Your task will be to:
1. run MLFlow server
2. create and perform feature engineering pipeline of Microsoft Security Incident Prediction using Apache Spark
3. create ML model and register it to MLFlow

![](https://raw.githubusercontent.com/aaubs/ds-master/main/data/Images/mlflow.jpg)

## 1. Run MLFlow server and expose it using ngrok

We mount the Google Drive filesystem in Colab and changes the current working directory to a specific directory within the mounted Google Drive directory.



In [None]:
# mount to Google drive
from google.colab import drive
drive.mount('/content/drive')

Mounted at /content/drive


In [None]:
import os
# first you need to create a folders' path in your drive called learn/mlflow
os.chdir('/content/drive/My Drive/learn/mlflow')

The second cell installs the MLflow Python package if it's not already installed, and then imports it.

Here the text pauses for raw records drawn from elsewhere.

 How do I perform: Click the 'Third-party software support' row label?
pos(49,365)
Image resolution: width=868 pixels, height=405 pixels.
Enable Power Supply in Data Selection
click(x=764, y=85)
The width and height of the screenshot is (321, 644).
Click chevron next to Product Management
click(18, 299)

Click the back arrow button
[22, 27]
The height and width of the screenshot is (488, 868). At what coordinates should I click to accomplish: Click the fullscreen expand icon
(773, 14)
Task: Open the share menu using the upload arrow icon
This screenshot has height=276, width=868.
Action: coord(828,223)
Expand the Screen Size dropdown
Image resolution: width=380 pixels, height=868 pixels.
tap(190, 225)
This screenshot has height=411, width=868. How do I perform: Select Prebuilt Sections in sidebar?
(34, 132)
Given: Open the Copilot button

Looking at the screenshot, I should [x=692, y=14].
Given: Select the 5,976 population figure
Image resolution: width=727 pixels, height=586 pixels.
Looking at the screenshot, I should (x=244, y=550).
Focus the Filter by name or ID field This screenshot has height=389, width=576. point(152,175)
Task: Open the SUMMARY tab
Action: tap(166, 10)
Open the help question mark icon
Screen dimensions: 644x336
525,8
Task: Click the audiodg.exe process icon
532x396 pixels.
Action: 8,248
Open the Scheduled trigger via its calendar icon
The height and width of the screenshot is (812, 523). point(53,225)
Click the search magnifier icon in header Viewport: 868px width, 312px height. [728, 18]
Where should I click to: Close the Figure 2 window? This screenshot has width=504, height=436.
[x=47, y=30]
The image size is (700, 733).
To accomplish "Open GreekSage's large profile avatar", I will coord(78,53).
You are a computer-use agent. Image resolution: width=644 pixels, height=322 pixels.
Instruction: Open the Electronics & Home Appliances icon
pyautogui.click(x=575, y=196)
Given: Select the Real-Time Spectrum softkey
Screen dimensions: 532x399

It also imports several other Python packages that may be used later in the code, such as os and pandas. Finally, it prints the version of MLflow that is installed.



In [None]:
## Step 1 - Installing MLflow and checking the version

# install and import mlflow
import importlib

if importlib.util.find_spec('mlflow') is None:
  !pip install mlflow --q


import os
import pandas as pd

import mlflow

print(mlflow.__version__)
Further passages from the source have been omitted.